Amnesia Fortnight 2014 is a bundle of prototypes made during a two-week public prototyping session in 2014 by Double Fine Productions, which was held in conjunction with Humble Bundle in 2014. Everyone that paid a minimum of $1 had the opportunity to vote on 23 concept ideas from employees, and $7 to vote on one of four ideas from Adventure Time creator Pendleton Ward. After the completion of the voting period, Double Fine developed the top three concept ideas from employees and the top one concept from Pendleton voted ideas into game prototypes that became available to those that purchased the bundle after they were completed. 2 Player Productions filmed a documentary about the making of the prototypes, which was included on Blu-ray with purchase of the bundle if you donated $35. The documentary was also released on YouTube.

==Little Pink Best Buds==
Little Pink Best Buds was the top voted idea from Pendleton Ward.
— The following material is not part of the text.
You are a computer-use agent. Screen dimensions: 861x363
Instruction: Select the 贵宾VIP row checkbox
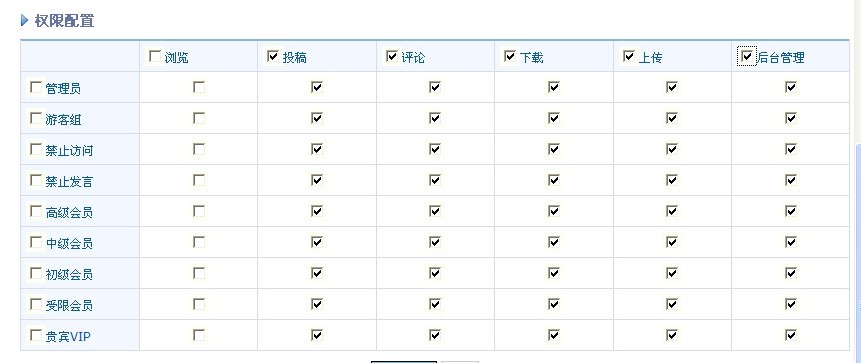36,335

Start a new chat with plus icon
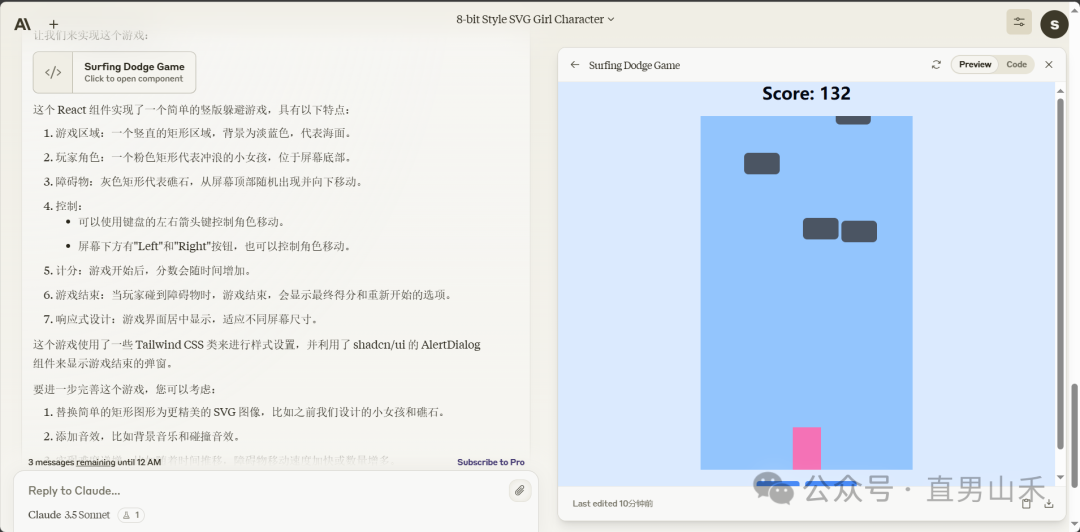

In the game you have to uncover the mystery of the little pink dudes who all want to be your friend.

==Dear Leader==
Dear Leader was led by Anna Kipnis. It is a narrative game, where you play a despotic ruler guiding the future of a post-revolution Republic.

==Mnemonic==
Mnemonic was led by Derek Brand. It is a surreal, first-person noir adventure where you explore and rearrange memories in order to solve the murder of the woman you loved. Along the way you'll discover the impermanence of your remembered experiences and uncover secrets that are found only in the deepest realms of your consciousness.

==Steed==
Steed was led by John Bernhelm. It is a game where you play a horse-for-hire and save a storybook land full of inept heroes.